Mais le contexte politique, les crises et les conflits qui, comme l'explique ce rapport de l‘International Crisis Group, secouent la RDC depuis quelques années obligent le plus grand pays de l'Afrique Sub-saharienne à adopter une nouvelle loi sur la presse qui est entrée en vigueur le 4 avril 2023.
Cette loi est bien accueillie par les ONG de défense de la liberté de presse car elle se veut libérale, comme l'explique RFI:
Elle fait obligation aux détenteurs de l’information publique de pouvoir la donner aux journalistes. Ce qui permettra aux journalistes d’accéder à toutes les informations, y compris les informations qui concernent les élections, et de protéger ses sources.
C'est dans cet environnement médiatique qu'est né IciCongo.
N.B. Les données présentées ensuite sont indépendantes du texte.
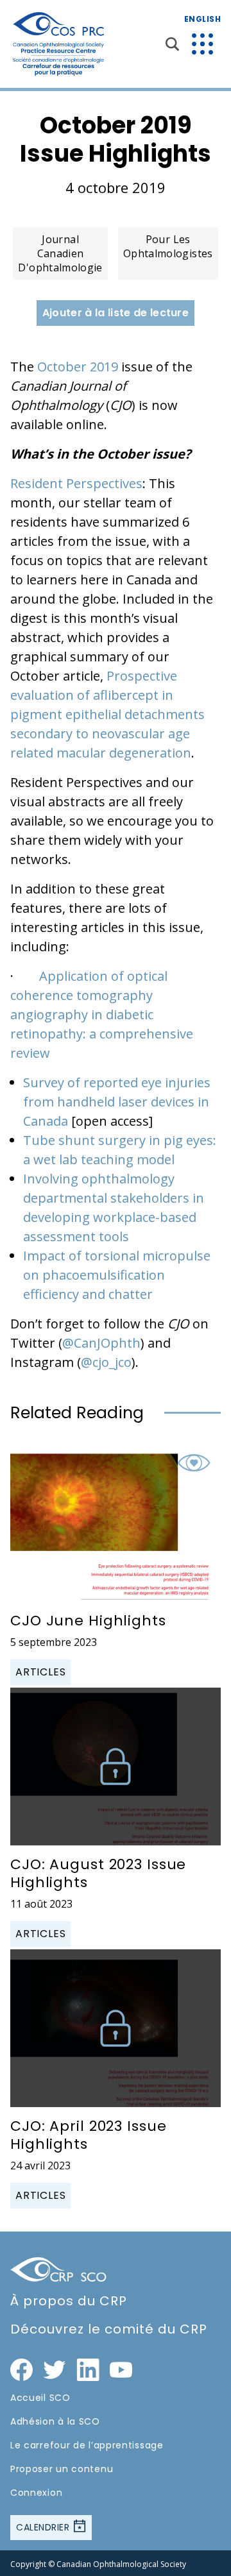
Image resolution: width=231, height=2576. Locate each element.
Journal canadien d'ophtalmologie (60, 253)
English (202, 18)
Global Voices s'est entretenu via Whatsapp avec son fondateur Umbo Salama, journaliste et maître assistant au département de Sciences de l'information et de communication à l’Université de l’Assomption au Congo (UAC). Il explique le contexte de la naissance de la plateforme, ses défis et ses perspectives d'avenir.
Jean Sovon (JS): Racontez-nous l'historique, la spécificité des contenus et l’aspect régional d'IciCongo dans un si vaste pays!
Umbo Salama (US) : Je suis parti de quelques constats. D’abord, c’est la manière dont les médias étrangers parlent de l’actualité de la RDC. Ils en parlent comme si le pays traversait des situations apocalyptiques : corruption, guerre, conflits inter-ethniques, pauvreté, famine, viols, vols, pillages… Pourtant, à côté de cette situation chaotique, il y a aussi des initiatives de survie et qui sont peu rapportées dans les médias. Je me suis dit, parler de ces initiatives peut donner un plus dans la pratique du journalisme en RDC. D’où notre slogan « Raconter le Congo autrement ».
L’autre constat, est le traitement de l’information par des médias en ligne de la RDC. De nombreux médias ont tendance à diffuser l’information comme s'ils étaient en concurrence avec des agences de presse ou les réseaux sociaux. Des déclarations ou des activités de personnalités, des communiqués de presse constituent la majeure partie des informations. Les médias semblent ainsi jouer le rôle d'outils de propagande de certaines personnalités. Il fallait donc un espace pour des informations diversifiées afin que la population comprenne elle-même sa situation, son environnement, trouve de l’inspiration et puisse prendre des décisions pour son propre épanouissement.
Des amis qui sont dans le domaine du développement Web m’ont aidé à créer le site. Début juin 2021, nous avons publié les premiers articles en ligne sur www.icicongo.net avec comme priorité de raconter comment les populations se débrouillent pour survivre dans cet univers présenté souvent sous un aspect apocalyptique.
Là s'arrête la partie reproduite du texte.